§ Texto proporcionado
---

Suplemento especial

Carl Barks y los cuentos del tío

por Juan Sasturain

Carl Banks

Los diarios del 26 de agosto del 2000 hicieron referencia breve –cuando lo hicieron– a la muerte el día anterior, en su casa de Grant Pass, en el estado de Oregon, Estados Unidos, de un viejito muy viejito, demasiado viejito –tanto que la mayoría de los que sabían quién era suponían que desde hacía muchos años estaba muerto– que se llamaba Carl Barks. Este viejísimo Carl Barks tenía 99 años, ya que había nacido no muy lejos de allí donde terminó sus días, en una granja de Oregon, el 27 de marzo de 1901. El secreto destino final no fue más que la continuidad de una vida marcada por el recurrente anonimato: Carl Barks, dibujante y guionista de historietas, no firmó jamás ninguna de las más de quinientas historias que produjo para la división revistas de Walt Disney durante casi un cuarto de siglo, entre 1943 y 1967, cuando se retiró. Ni él ni nadie –decenas de guionistas y dibujantes– ponía su nombre: todo en la factoría se publicaba bajo la firma del unánime creador: Walt Disney. Sin embargo, los pequeños lectores de entonces –me incluyo a principios de los cincuenta, claro– y los perspicaces críticos que vendrían, sabían diferenciar, entre la medianía general, el arte superior de algunos anónimos artistas que ponían su talento y su plus de diferencia al servicio de esos ratones y patos antropomorfos universales: entre otros, Floyd Gottfredson, Al Taliaferro y, por encima de todos, el gran Carl Barks.

El Universo Disney es rico y complejo. En muchos aspectos, extraordinario. Por ejemplo, en el verosímil de los personajes hay sabidas convenciones no por eso menos memorables. Una, extraordinaria, es que el ratón Mickey tenga un perro, Pluto: un perro-perro, porque para perro humanizado está Goofy, nuestro Dippy. La otra convención maravillosa son las manos (inventadas) de sus personajes, ese grado de mínima humanización arbitraria que les conceden los guantes con un pulgar y tres opuestos, los cuatro dedos necesarios y suficientes para todos los efectos mecánicos. ¿Por qué tienen cuatro dedos? Porque son más fáciles de dibujar que con cinco, más visibles y alcanza con ellos. Gloria al inventor de semejante engendro sintético.

Hay, sin embargo, un misterio que va más allá de estas aparatosas trivialidades y que es la pregunta que toca el corazón del mundo disneyano: quién y cómo es el padre de los sobrinos de Donald. Porque es evidente que Huguito, Dieguito y Luisito o como carajo los llamen en otros tiempos y latitudes, deben tener un padre (y una madre pata). Alguna vez, en la ficción, me lo imaginé clásico tío, hermano de Donald, empleado y trabajador, siempre ocupado –el Pato Nolan, le puse– sin tiempo ni energía para dedicarles a los inquietos y cabezones patitos que siempre estarían buscando cómo piantar de su desconocida casa a lo del tío insufrible pero no laburante, con el maravilloso autito siempre disponible para salir a cualquier lado. Es más: en el mundo de los personajes originales de Disney –no los provenientes de adaptaciones más o menos libres de otros cuentos tradicionales, como las películas o Los Tres Chanchitos y el Lobo Feroz– no hay padres ni hijos: hay novios/novias (Daisy, Minnie) tíos y sobrinos. No hay familia ni pareja –vínculos fuertes, inmediatos, directos, horizontales y verticales– sino laxos lazos afectivos, meros pretextos para la aventura. Lo del pato es homologable a lo de Mickey, que tenía, en mis tiempos de historietas, también novia pero sólo dos sobrinos.

---

§ Registros proporcionados
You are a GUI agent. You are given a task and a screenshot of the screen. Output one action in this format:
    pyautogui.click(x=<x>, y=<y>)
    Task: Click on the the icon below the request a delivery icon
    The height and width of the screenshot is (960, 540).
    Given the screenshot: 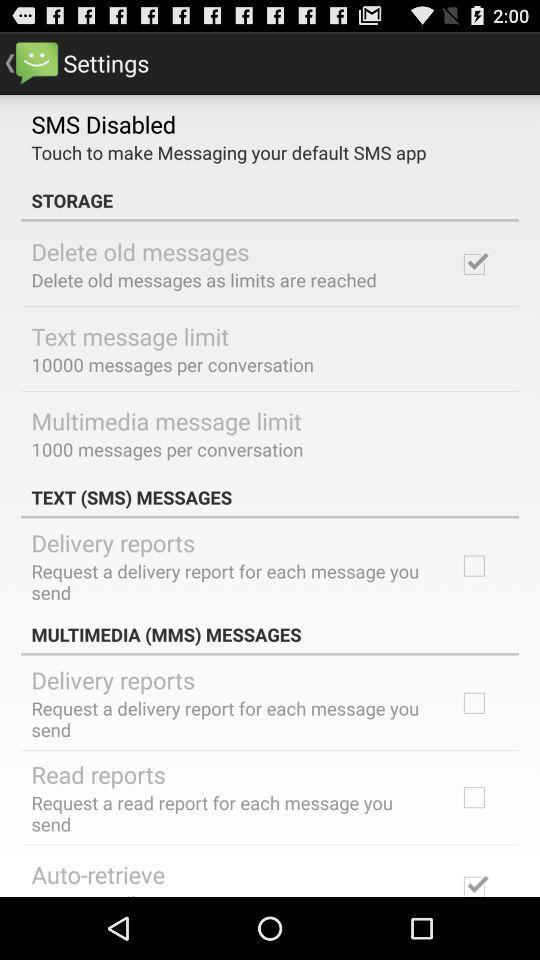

---

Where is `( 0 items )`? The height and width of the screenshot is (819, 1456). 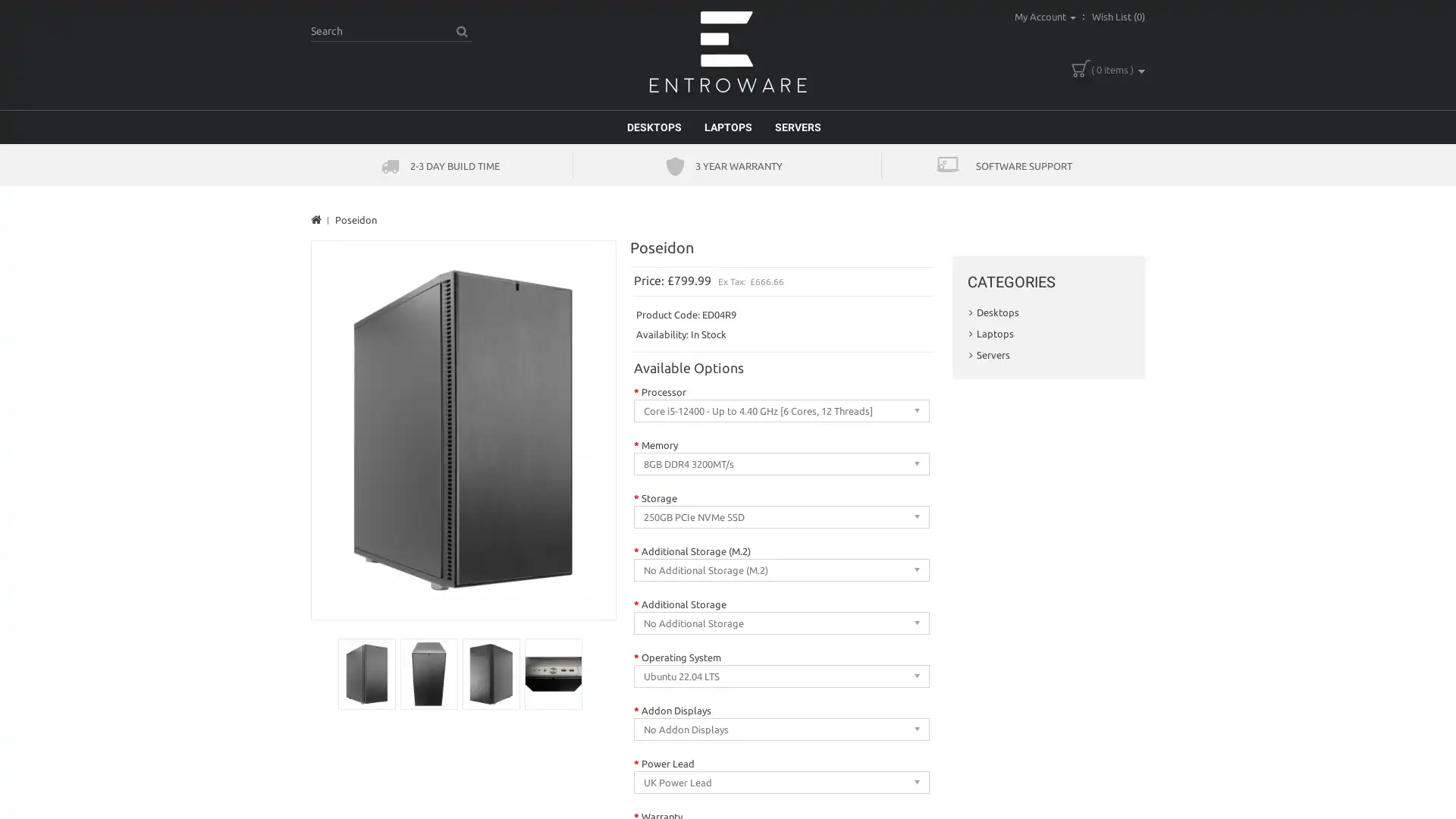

---

§ Descripción del problema
¿Puedes citar literalmente el fragmento del texto sobre Carl Barks que va desde "El Universo Disney" hasta "semejante engendro sintético."? Aquí no hace falta recurrir a los registros.

§ Respuesta del ejercicio
El Universo Disney es rico y complejo. En muchos aspectos, extraordinario. Por ejemplo, en el verosímil de los personajes hay sabidas convenciones no por eso menos memorables. Una, extraordinaria, es que el ratón Mickey tenga un perro, Pluto: un perro-perro, porque para perro humanizado está Goofy, nuestro Dippy. La otra convención maravillosa son las manos (inventadas) de sus personajes, ese grado de mínima humanización arbitraria que les conceden los guantes con un pulgar y tres opuestos, los cuatro dedos necesarios y suficientes para todos los efectos mecánicos. ¿Por qué tienen cuatro dedos? Porque son más fáciles de dibujar que con cinco, más visibles y alcanza con ellos. Gloria al inventor de semejante engendro sintético.